As economic activity stabilizes and the hard market continues, we expect the rush of TMT companies to form and re-engineer captives will continue.
The hard insurance market and the economic uncertainty caused by COVID-19 are putting every financial decision under the microscope, driving many insurance buyers to feel they must choose between reducing expenses and satisfying risk protection expectations. The use of data and analytics to help TMT organizations best respond to these challenges is accelerating. TMT organizations increasingly want evidence that their insurance spend creates value for their organization. They are finding that risk analytics provide the insights they need to measure that value and set insurance priorities.
Knowing the insurance market and how underwriters perceive TMT risk can help companies achieve the most desirable outcome. Moreover, there are certain positive trends that bear mention, including new capacity gained from new market entrants and efforts by existing carriers looking to write more aggressively at rates they view as being at a sustainable level.
Overall, however, outcomes remain unpredictable as markets continue to remediate their portfolios while trying to grow in profitable areas and maintaining underwriting discipline at the same time as competing for core clients. This is particularly the case for specialty lines, such as cyber and technology errors & omissions.
As companies deal with change, take strategic risks, alter business models and/or converge technologies, there is an impact to the overall cost of risk. Successful strategies will include review of the organization’s overall risk tolerance, differentiating exposures and “risk” to the markets based on solid evidence, implementing safety and loss mitigation controls and most importantly utilizing analytics and quantitative analysis to provide risk differentiation.
Regarding particular risks surrounding remote work environments, some cyber policies may have coverage gaps or imprecise wording that insurers can exploit to argue against coverage.
For example, there has been a sharp increase reported in two types of cyberattacks during the COVID-19 crisis: (i) ransomware attacks, where hackers use malware to encrypt a company’s data, then demand a cryptocurrency payment to provide decryption keys; and (ii) fraudulent transfer schemes, where hackers send forged emails to targeted employees to induce them to transfer funds to offshore accounts. These events may not fall within the standard insuring agreements and often must be added by endorsement, and the specific wording of the endorsement could determine whether coverage is available.
Many cyber policies include exclusions for negligent network security practices which, of course, is contrary to the very purpose of cyber insurance. We have seen exclusions for delayed software patches, use of unencrypted portable devices, and design errors affecting network traffic capacity. Such exclusions can be highly problematic, particularly during COVID-19 when network IT resources are strained.

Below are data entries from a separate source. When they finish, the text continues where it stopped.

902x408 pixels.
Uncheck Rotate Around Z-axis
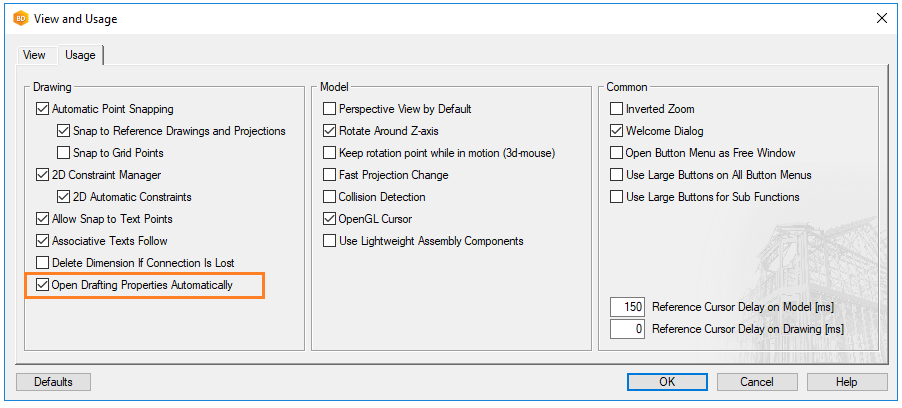coord(330,131)
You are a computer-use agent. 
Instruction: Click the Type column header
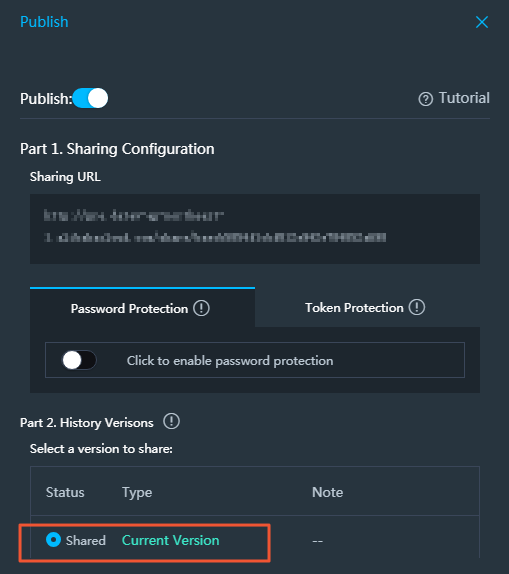[137, 493]
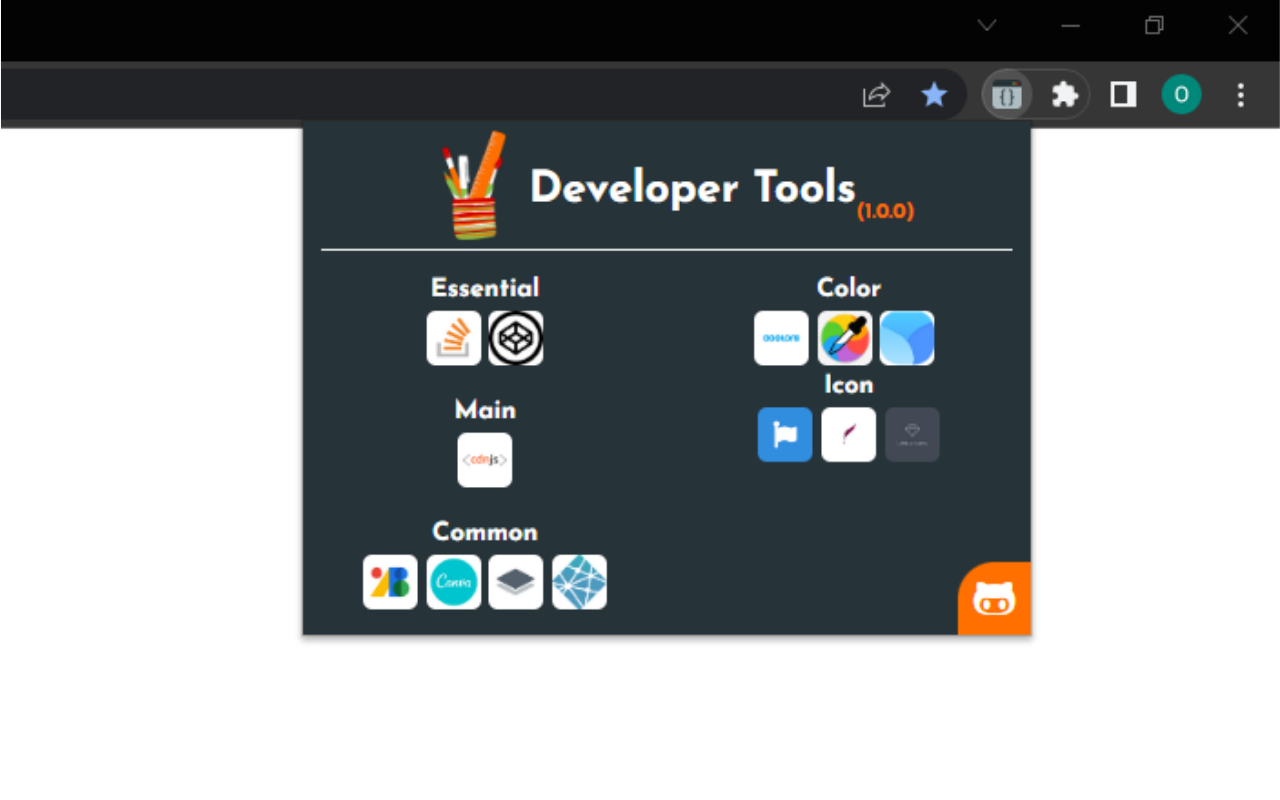The width and height of the screenshot is (1280, 800).
Task: Bookmark this page with the star
Action: (x=934, y=94)
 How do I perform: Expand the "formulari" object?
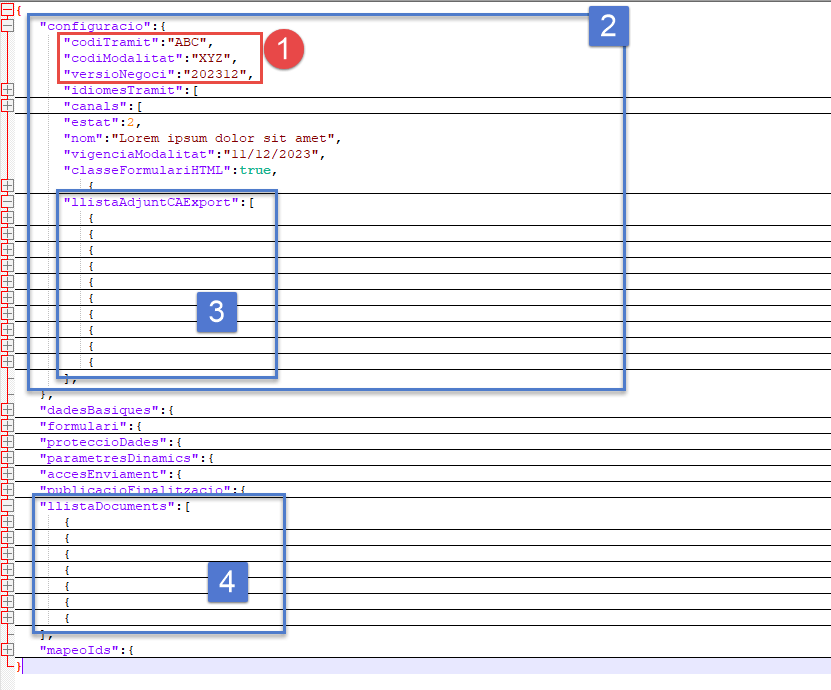7,426
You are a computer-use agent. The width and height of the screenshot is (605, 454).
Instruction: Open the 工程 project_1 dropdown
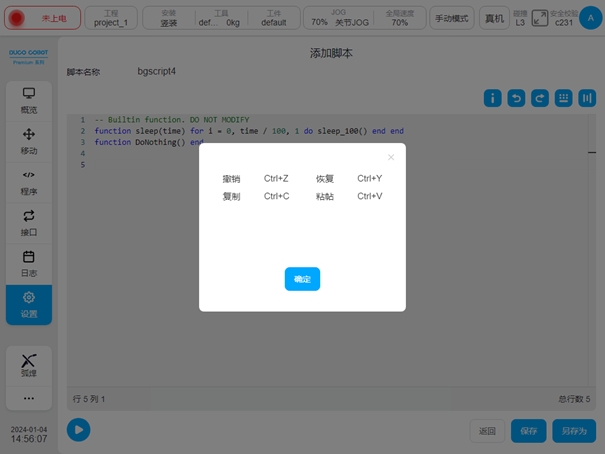[111, 18]
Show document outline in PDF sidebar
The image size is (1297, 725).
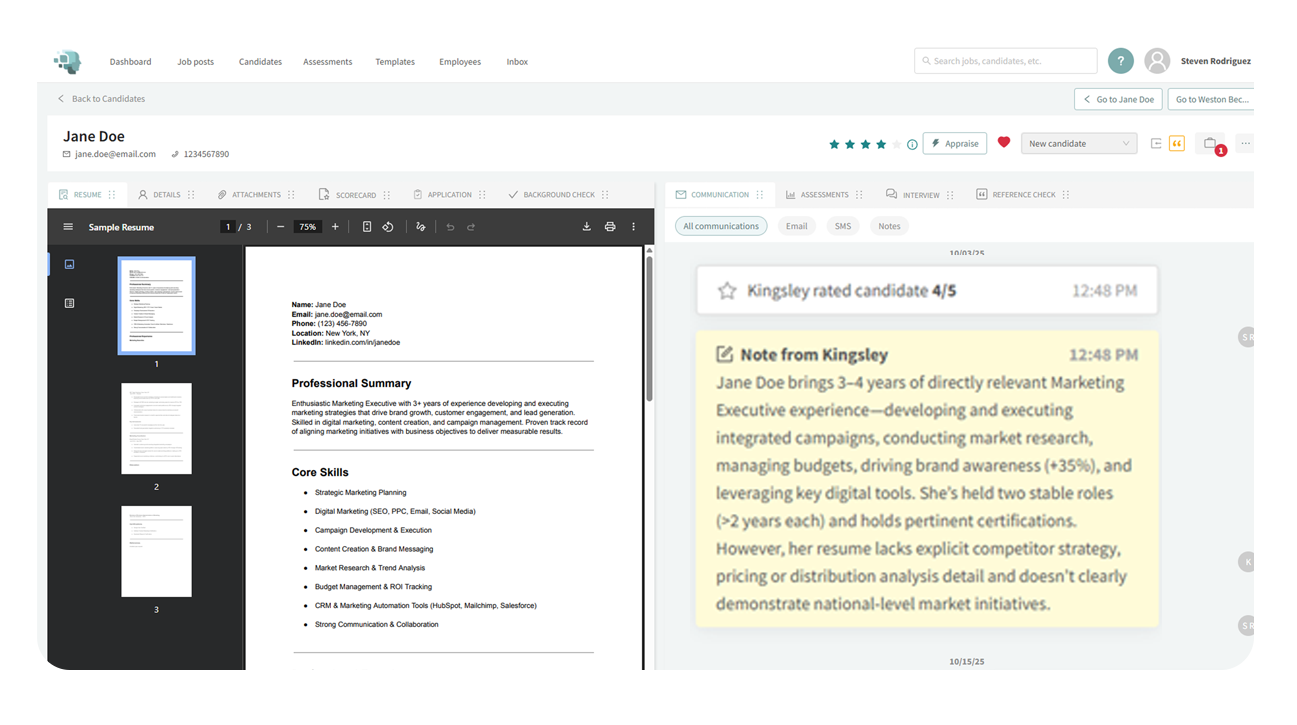tap(69, 303)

The California Consumer Protection Act (CCPA) took effect on January 1, 2020, coinciding with Covid-19’s arrival in the United States. This statute, considered to be the nation’s toughest consumer privacy law, imposes new requirements regarding data security practices, third-party sharing, and disclosure of collection policies. For many companies, CCPA compliance required costly investment in new data systems and processes.
These burdens could not have come at a worse time for U.S. businesses that struggle with limited cash flow to maintain fluid and effective IT networks.
Violations of the CCPA can result in civil claims, statutory damages, and regulatory investigations. It is important for corporate policyholders to ensure that their cyber insurance policies provide adequate coverage for these new regulatory exposures.